Porzia. Da nehmt ihn, Prinz, und liegt mein Bildnis da, So bin ich Euer.

(Er schließt das goldne Kästchen auf.)

Marokko. O Hölle, was ist hier? Ein Beingeripp, dem ein beschriebner Zettel Im hohlen Auge liegt? Ich will ihn lesen: "Alles ist nicht Gold, was gleißt, Wie man oft Euch unterweist. Manchen in Gefahr es reißt, Was mein äußrer Schein verheißt; Goldnes Grab hegt Würmer meist; Wäret Ihr so weis als dreist, Jung an Gliedern, alt an Geist, So würdet Ihr nicht abgespeist Mit der Antwort: Geht und reist." Ja fürwahr, mit bittrer Kost; Leb wohl denn, Glut! Willkommen, Frost! Lebt, Porzia, wohl! Zu langem Abschied fühlt Mein Herz zu tief; so scheidet, wer verspielt.

(Ab.)

Porzia. Erwünschtes Ende! Geht, den Vorhang zieht! So wähle jeder, der ihm ähnlich sieht.

(Alle ab.)

Achte Szene

Venedig. Eine Straße

(Salarino und Solanio treten auf)

Salarino. Ja, Freund, ich sah Bassanio unter Segel; Mit ihm ist Graziano abgereist, Und auf dem Schiff ist sicher nicht Lorenzo.

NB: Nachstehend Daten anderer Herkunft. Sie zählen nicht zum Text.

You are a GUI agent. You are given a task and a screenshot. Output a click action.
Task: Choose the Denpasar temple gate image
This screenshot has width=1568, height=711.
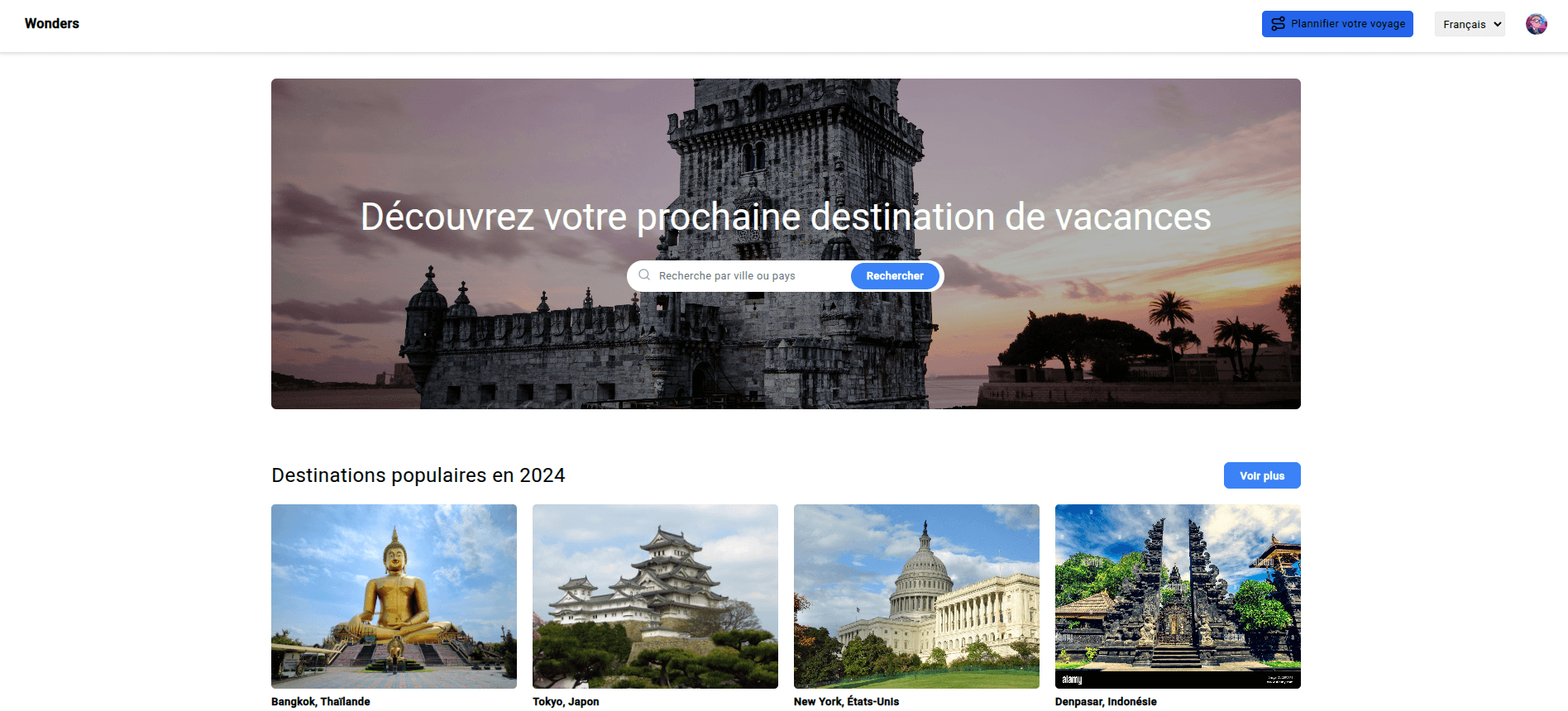click(1178, 596)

Solanio. Der Schelm von Juden schrie den Dogen auf, Der mit ihm ging, das Schiff zu untersuchen.

Salarino. Er kam zu spät, das Schiff war unter Segel; Doch da empfing der Doge den Bericht, In einer Gondel habe man Lorenzo Mit seiner Liebsten Jessica gesehn; Auch gab Antonio ihm die Versichrung, Sie sei'n nicht mit Bassanio auf dem Schiff.

Solanio. Nie hört ich so verwirrte Leidenschaft, So seltsam wild und durcheinander, als Der Hund von Juden in den Straßen ausließ: "Mein' Tochter--mein' Dukaten--o mein' Tochter! Fort mit 'nem Christen--o mein' christlichen Dukaten! Recht und Gericht! mein' Tochter! mein' Dukaten! Ein Sack, zwei Säcke, beide zugesiegelt, Voll von Dukaten, doppelten Dukaten! Gestohl'n von meiner Tochter; und Juwelen, Zwei Stein'--zwei reich' und köstliche Gestein', Gestohl'n von meiner Tochter! O Gerichte, Find't mir das Mädchen!--Sie hat die Steine bei sich Und die Dukaten."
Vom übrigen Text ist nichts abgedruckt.